意識到對方動起真格的,張寬德立刻把沃華池掩在了身后。沒想到身后的她反而踹了他一腳,“呆子,快走。”
她的意思他明白,她是讓他先退下去,等過一會兒好戲上場之時,再以神勇無敵霹靂帥的架勢飛奔而來,以完成英雄救美的豐功偉績。然而那幫混混可聽不懂她的隱藏含義,以為她是讓他逃走好去報信,于是立刻將二人團團圍住,一邊獰笑著一邊敲擊手中的鋼管。
因為自身性格原因,雖然張寬德長得高高大大,卻沒有多少和人打架的經驗,更別說是面對十幾個街頭混混了。若在平時,他一定是爭取息事寧人,大不了塞點錢給對方。不過此時此刻,本沒有一點打架技術的他,卻莫名地升起了斗狠拼命的勇氣。他將沃華池拉在身后,緩緩向路口的位置移動。

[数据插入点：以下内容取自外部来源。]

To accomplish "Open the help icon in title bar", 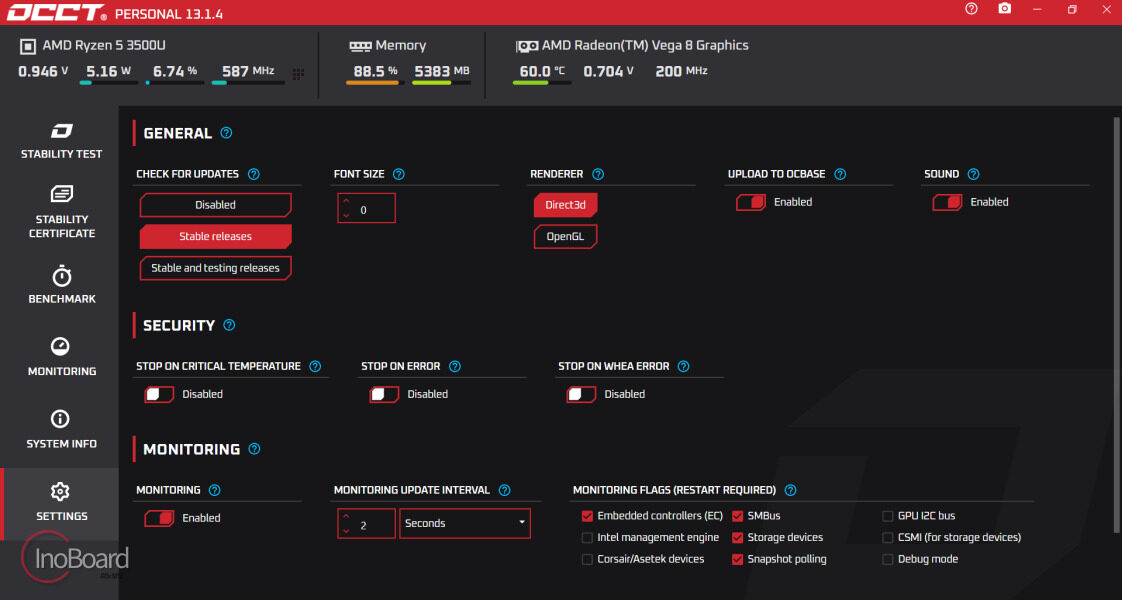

“想跑?!”帶頭的混混甲大喝一聲,手里的鋼管直直地劈了下來。張寬德一只手護住身后的沃華池,抬起另一只手擋格。
這一棍子刷得是又狠又猛,所有人都聽到了那一聲重重的悶響。然而,硬生生接下這一棍子的張寬德,卻連眉頭也沒有皺一下,只是面無表情地盯著對方。這樣沉著而冷靜的表情倒讓混混傻了眼,生怕他是格斗技高強的家伙,不禁向后退了一步。

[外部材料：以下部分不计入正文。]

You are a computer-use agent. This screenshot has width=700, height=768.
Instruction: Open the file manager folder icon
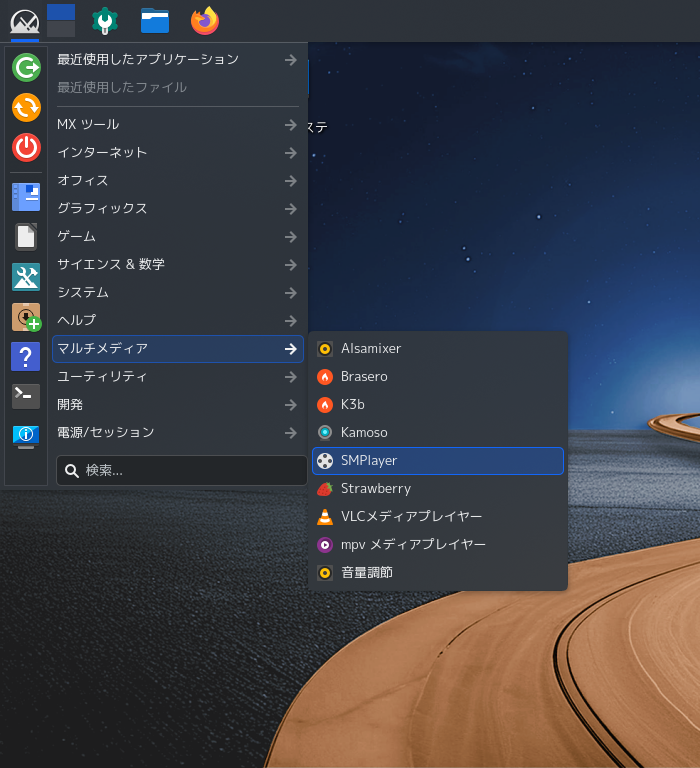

見混混略有懼意,沃華池拍手大笑起來,“怕了吧!我家這只呆子,別看他這副傻樣,他可是武當派掌門的師叔哦!”然而說到這里她就說不下去了,因為她發現他的表情有些異常。雖然依舊是緊緊地盯著那混混,沒有一絲退縮或害怕的情緒在其中,但是額角卻流下汗來。
那汗水是因為疼痛而流下的。沃華池突然意識到這一點,忍不住抓緊了張寬德的衣服袖子,小聲問道:“喂,要緊嗎?”
“沒事。”他簡單而有力地回答她,卻連頭也沒有轉一下,眼眸始終注視著那混混甲。或許正是因為這個具有威懾性的眼神,那混混始終沒有膽量再度發起攻擊。
就在這樣僵持了好一會之后,當那混混注意到,隔了這么長時間,張寬德都沒有還擊,并且那只剛才擋了一棍子的手臂,始終垂在身側,再也沒有動過。這讓他終于放大了膽子,冷笑一聲:“這家伙光外表做做好看的,兄弟們別被他唬住了,大家上!”
隨著他一聲令下,十幾個混混成一個包圍圈,一齊舉著鋼管劈了上來。張寬德面色一寒,伸出那只沒有受傷的手,一把攬過沃華池,將她抱在懷中,隨即伏在了地上。
被張寬德壓住的沃華池,全身被他寬厚的身軀掩住,一點也動彈不得。她清清楚楚地聽見那些鋼管劈在張寬德的身上,發出沉悶的聲音。再然后,就是他的身軀因為被人踢踹而略有震動。然而無論那群混混怎樣打他,怎樣踹他,他卻始終沒有挪動過半分,始終將她掩在身下。
聽著鋼管敲擊在肉體上的沉悶聲音,感覺到背后的衣服被他的冷汗所浸濕,還有他沉重的呼吸以及不規律的氣息噴在她耳邊,她的胸口驟然禁窒,像是突然被人用刀子剜下了一塊肉似的,疼得她連聲音都發不出來。胸口悶悶的,眼睛火辣辣地發疼,淚水忍不住涌了出來。夠了,她想大叫,可是卻喊不出來。
言情小說中不是沒有這樣的情節,類似的場面也不算罕見。但是卻沒有哪一本書告訴她,原來這種時候她的心里竟然會如此難受,難受到心口像撕裂一般痛楚,恨不得那個被打被踹的是自己。剎那間,她的心里只有一個念頭:不要他做英雄,不要他救美,不要他被打。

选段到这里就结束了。